Subject: Re: LFS stability: kern/36608
To: Blair Sadewitz <blair.sadewitz@gmail.com>
From: Sverre Froyen <sverre@viewmark.com>
List: current-users
Date: 09/22/2007 09:47:47
On Thursday 13 September 2007, you wrote:
> I suspect it masks the problem.  Try this out:
>
> set vfs.lfs.pagetrip to something sane, such as ssize/4096/4.  Each
> time you decrease it (by powers of two), try untarring pkgsrc (this is
> on a multiprocessor machine, since we're talking about locking).  The
> last decrement in pagetrip should be ssize/PAGE_SIZE.  Notice how, if
> you get deadlocks, etc., they seem to happen more often as you go
> lower.  Now, try setting pagetrip to something one or two powers of
> two lower than ssize/PAGE_SIZE, such as 64.  Now notice how quickly it
> locks!

OK, dumpfs_lfs reports that ssize = 1048576 and sysctl says hw.pagesize = 
4096. Thus, ssize/4096/4 = 64 and ssize/PAGE_SIZE = 256, so I set 
vfs.lfs.pagetrip=64 (it was 0).

Running my bogofilter test case (see kern/36608) no longer triggers the 
LOCKDEBUG assertion.  I will resume regular use of bogofilter in my email 
client in order to test more thoroughly.

BTW, my system is a ThinkPad T42, i.e., a uniprocessor system.
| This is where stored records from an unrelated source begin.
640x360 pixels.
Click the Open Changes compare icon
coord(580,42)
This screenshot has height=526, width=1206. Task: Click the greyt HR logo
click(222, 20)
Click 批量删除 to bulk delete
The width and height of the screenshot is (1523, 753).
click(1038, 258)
> I suspected this has to do with the lfs writer daemon ltsleeping,
> given the time it sleeps is fixed.  Haven't gotten a chance to look at
> it more, though.

Do you think it is the lfs_writer daemon that makes the call to lfs_segunlock, 
around line 2290 in lfs_vnops.c (see the PR).  If so, your suspicion sounds 
reasonable.  How can I verify this?

> Any thoughts?

I still think the LFS code (see the PR) looks questionable but I've not gotten 
any feedback on my comments.

Thanks for your help!

Sverre